Mr Colin went on to say "we believe that Qsymia is the most effective obesity drug ever developed. The initial launch opportunity failed under the current management team and the sitting board. This is the last chance to get it right". FMC says its nominees "have a plan to carefully select a partner with a large sales force that can sell Qsymia in the primary detail position, not in a secondary position as planned by Vivus", and are concerned about the company's "unsustainable expense structure".
Mr Colin concludes by claiming that Vivus’ commercial strategy "has included a succession of confusing discount and rebate plans. None of them has worked". He added that the present management has "a simplistic and inadequate plan for Medicare reimbursement", while "a seriously flawed approach to EU approval for Qsymia has impaired the company’s credibility with European regulators".

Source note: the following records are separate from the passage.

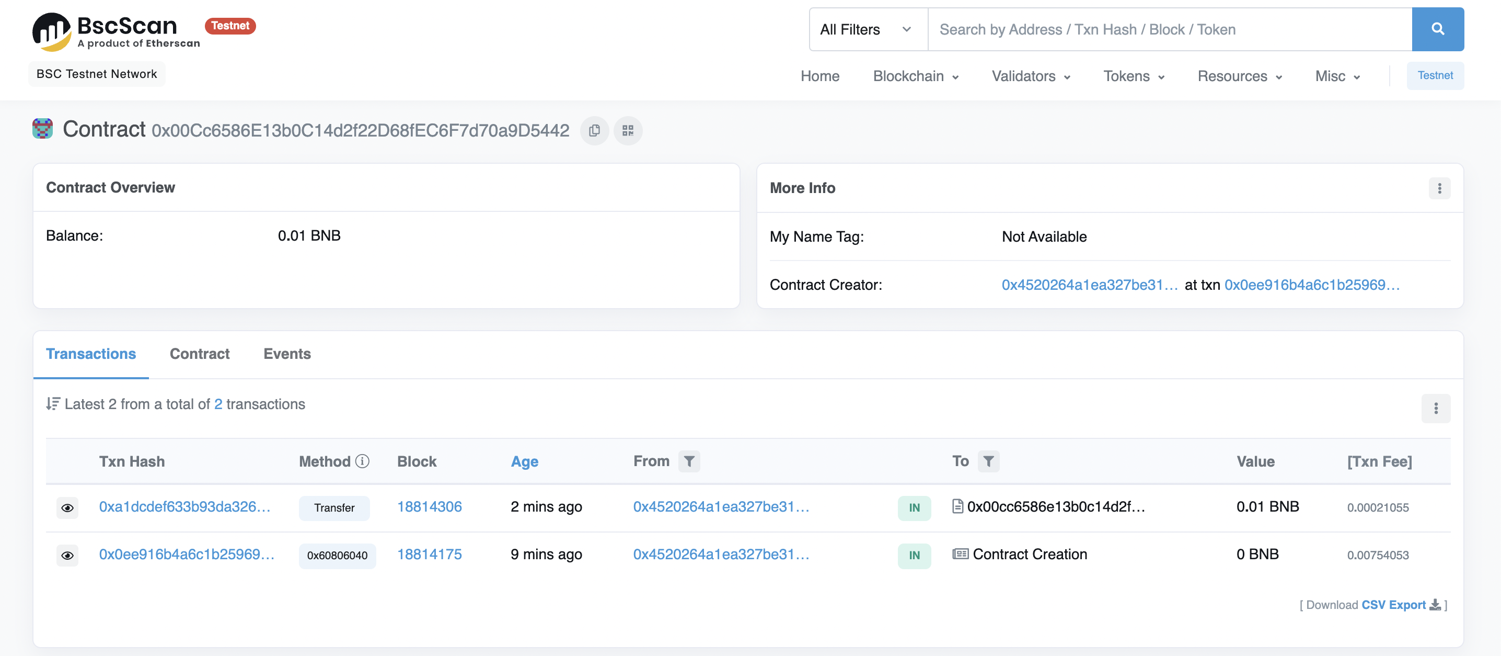Viewport: 1501px width, 656px height.
Task: Click the blue search magnifier button
Action: tap(1437, 29)
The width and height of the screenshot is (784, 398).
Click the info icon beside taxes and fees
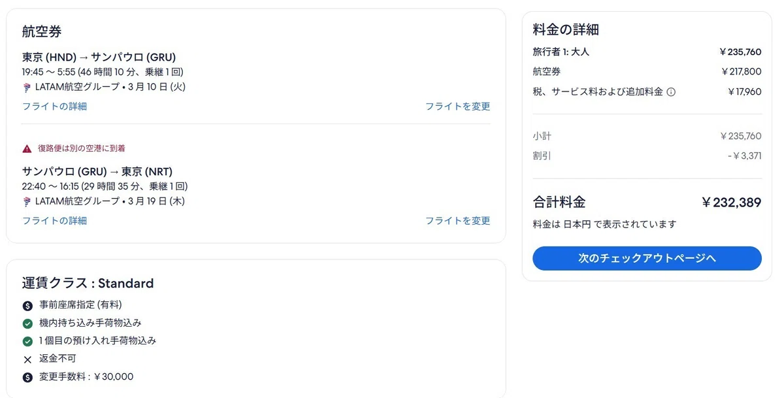671,92
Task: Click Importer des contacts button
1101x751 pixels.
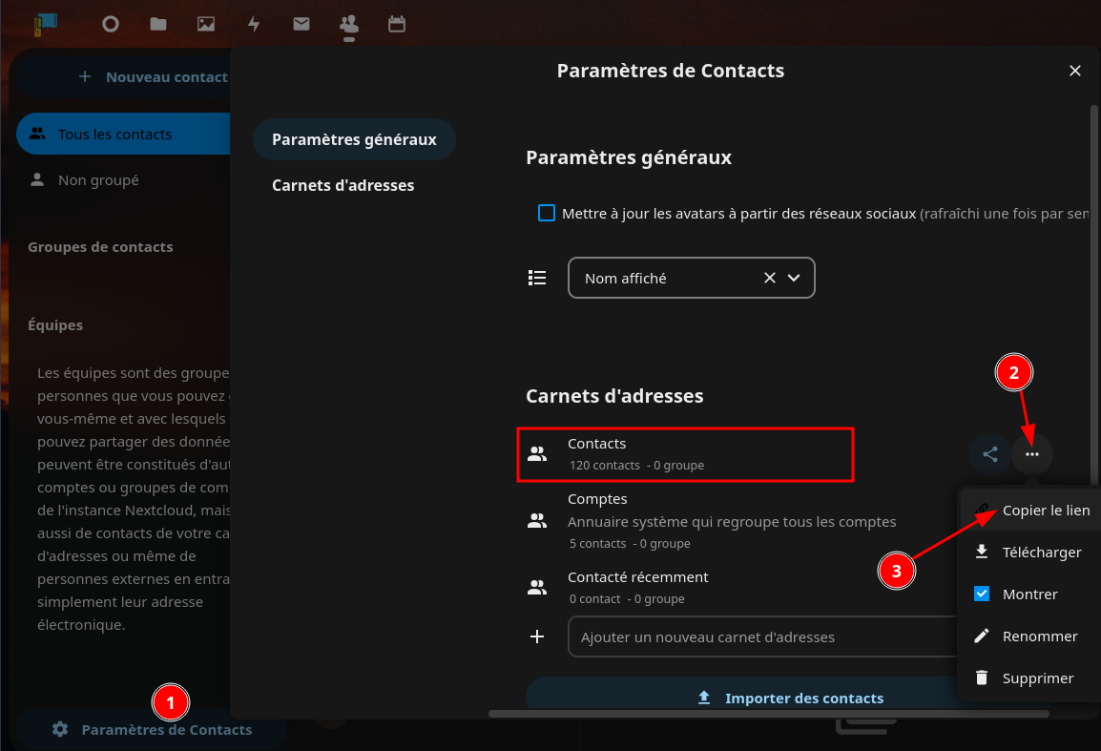Action: click(790, 698)
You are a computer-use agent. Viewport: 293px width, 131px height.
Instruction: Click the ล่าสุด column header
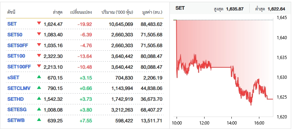(58, 12)
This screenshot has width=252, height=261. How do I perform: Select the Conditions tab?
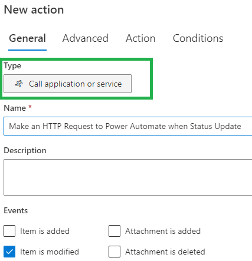pyautogui.click(x=198, y=38)
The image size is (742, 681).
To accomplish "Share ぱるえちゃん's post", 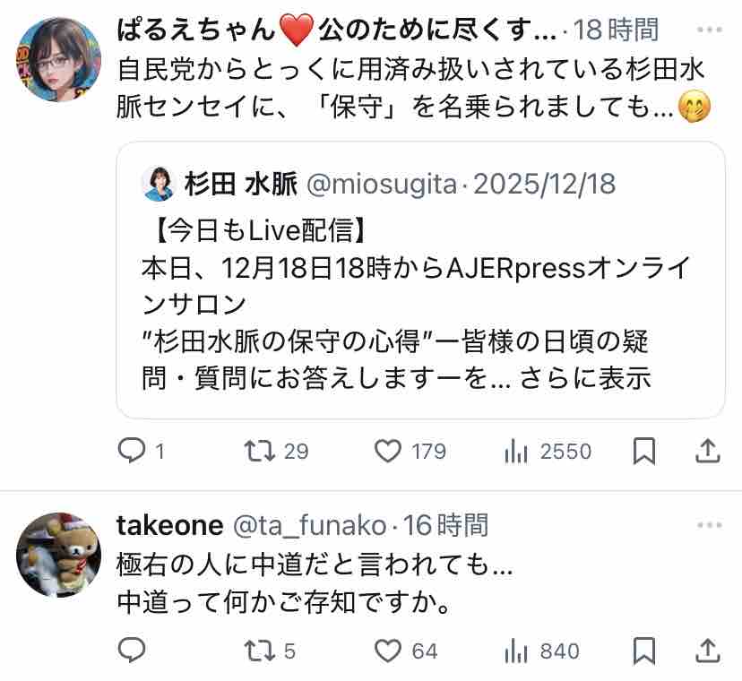I will tap(708, 451).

In response, the Vivus board has asked shareholders to reject FMC's overtures, saying that the latter appears to claim that if its director nominees get elected, "the obesity drug "will be an instant success. In our view, there are no shortcuts to unlocking the value represented by Qsymia", it adds, claiming that "FMC's 'plan' is woefully short on details and contains ideas no different from what the Vivus board and management team are already implementing or executing".
Noting that Mr Colin "is an investor who has never run a pharmaceutical company and his hand-picked slate of director nominees lack executive experience in pharmaceutical commercialisation", Vivus says that the election of the FMC slate will result in nominees "spending an unnecessary six months to a year studying what to do, before concluding that Vivus is already on the right path to maximise stockholder value".
In the meantime, "competing drugs will have been launched into the marketplace and commercialised, and will perhaps have gained an insurmountable advantage", the board states.